Антон послушно оттащил Хонина подальше от света. Но — чтоб видно было. Затем он спокойным движением захватил широкой ладонью подбородок бандита, запрокинул его голову и сделал резкое, режущее круговое движение. Как чеченские боевики в многочисленных документальных съемках, — вся страна видела. Секунду ничего не происходило, потом из-под ладони Антона хлынула темная жидкость. Ноги Хонина задергались, но тут же тело обмякло. Антон бросил его головой на землю, взял за ноги и потащил в темноту, оставляя на дорожке темный след.

— Ну, ладно, — равнодушно сказал Турецкий Федулову, который замер с остановившимися, помертвевшими от ужаса глазами, — начинаем работать.

Федулов никак не мог взять ручку, пальцы не слушались.

А к столу тем временем приблизился Антон, хозяин протянул ему полотенце, и тот небрежно вытер руки. Потом он взял из рук хозяина открытую бутылку вина и, приставив горлышко к губам, не отрываясь, выпил всю и отбросил пустую бутылку в сторону. Сел напротив Федулова и уставился на него мутным, тяжелым взглядом…

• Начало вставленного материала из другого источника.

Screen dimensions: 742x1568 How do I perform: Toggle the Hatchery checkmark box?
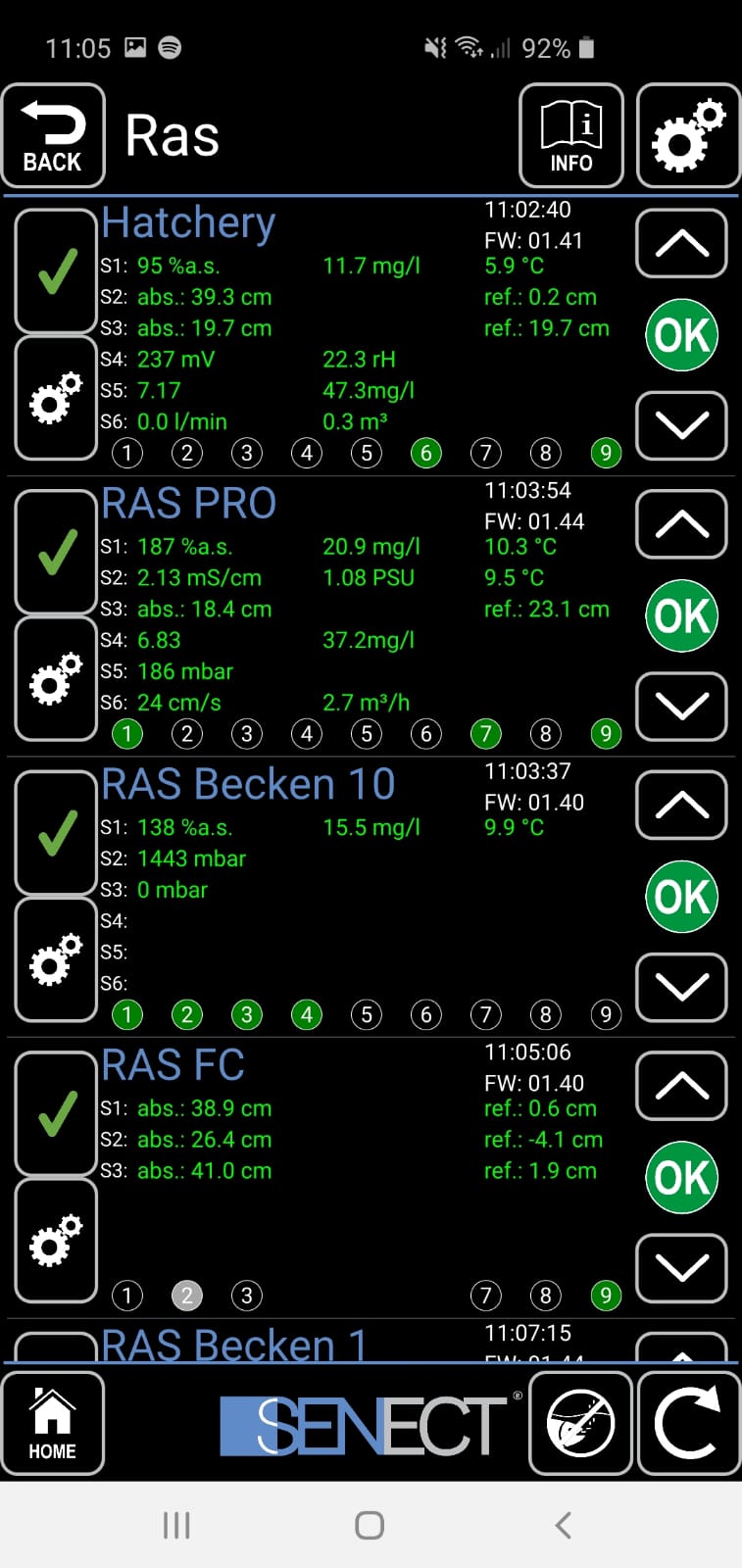(x=56, y=271)
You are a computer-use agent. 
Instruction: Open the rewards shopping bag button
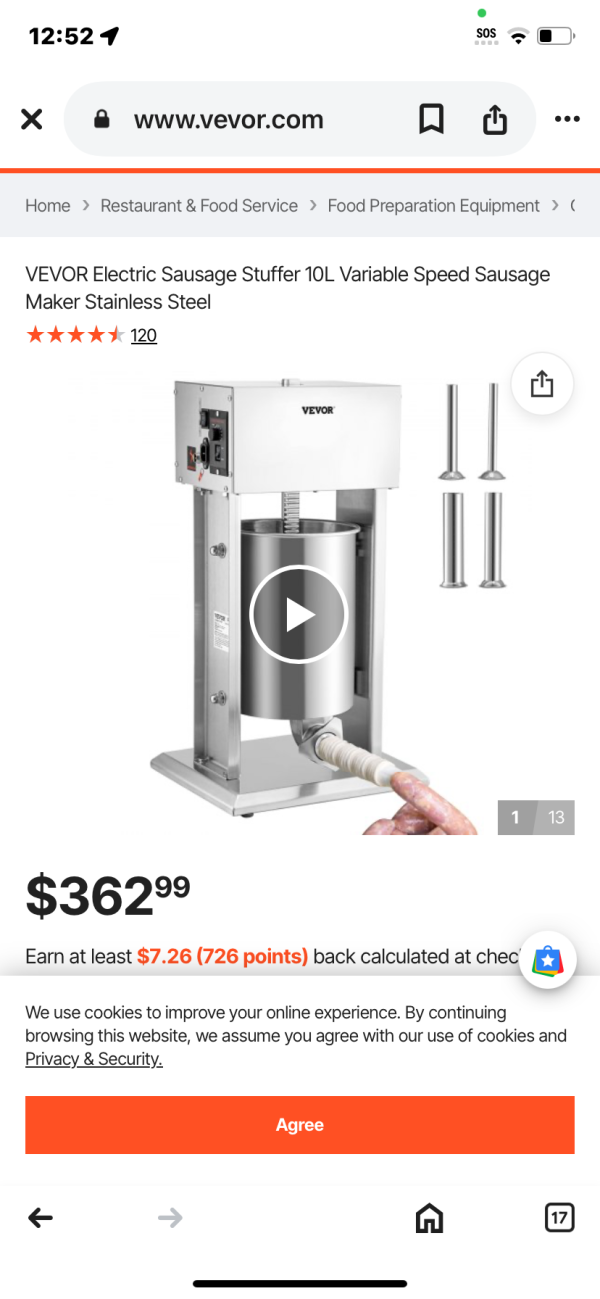[x=547, y=960]
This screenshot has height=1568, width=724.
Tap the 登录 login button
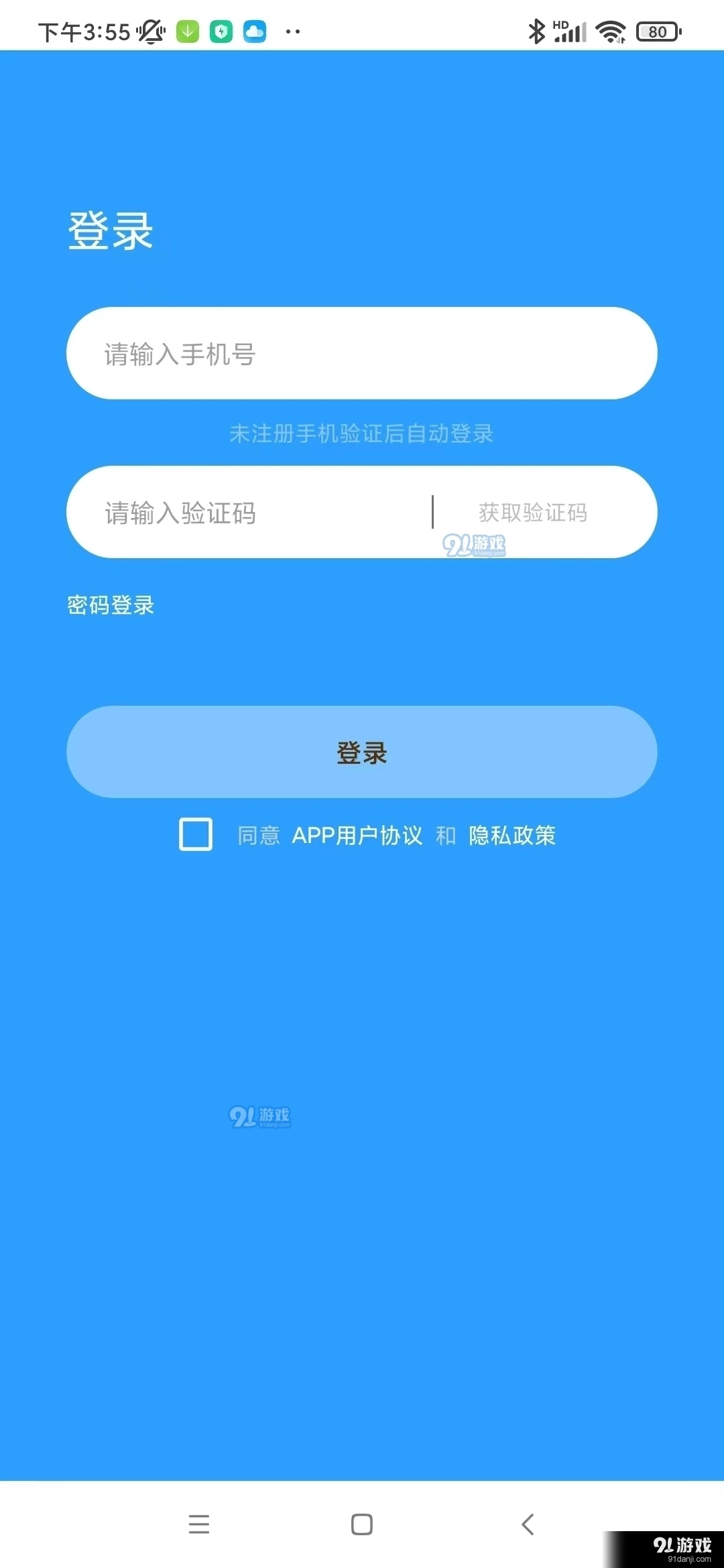point(362,752)
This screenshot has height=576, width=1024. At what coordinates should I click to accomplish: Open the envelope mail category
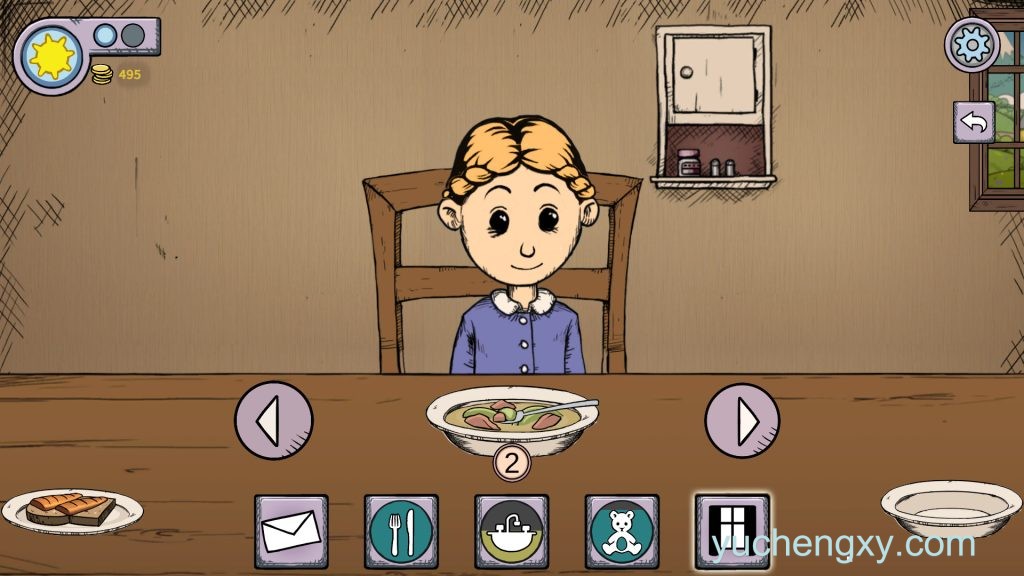291,530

Через час с небольшим, когда Федулов закончил писать, Антон, пьяно дыша на него, снова завязал ему руки за спиной, а потом волоком, за шиворот, оттащил его в летнюю кухню, где и оставил. И вернулся к столу, где сидели Турецкий, Сергей и Мила, из темноты, оказывается, наблюдавшая за «экзекуцией» и буквально глазам своим не поверившая, пока до нее не дошло, что все это — имитация.

— Ну как? — спросил он, улыбаясь.

— Гениально, — сказала Мила. — А где вы столько кетчупа достали? И не жалко было?

— Кетчуп — что? — сказал Турецкий. — Вот когда бутылку Антон «уговорил», вот это лихо было! И, кстати, скажу вам, что лично у меня бы именно этот, последний штрих снял все сомнения в подлинности происходящего. Даже если бы они еще и оставались. Я по глазам этого засранца увидел: он поверил, что будет следующим, если не даст показаний. А тебя, Антон, пора в кино снимать…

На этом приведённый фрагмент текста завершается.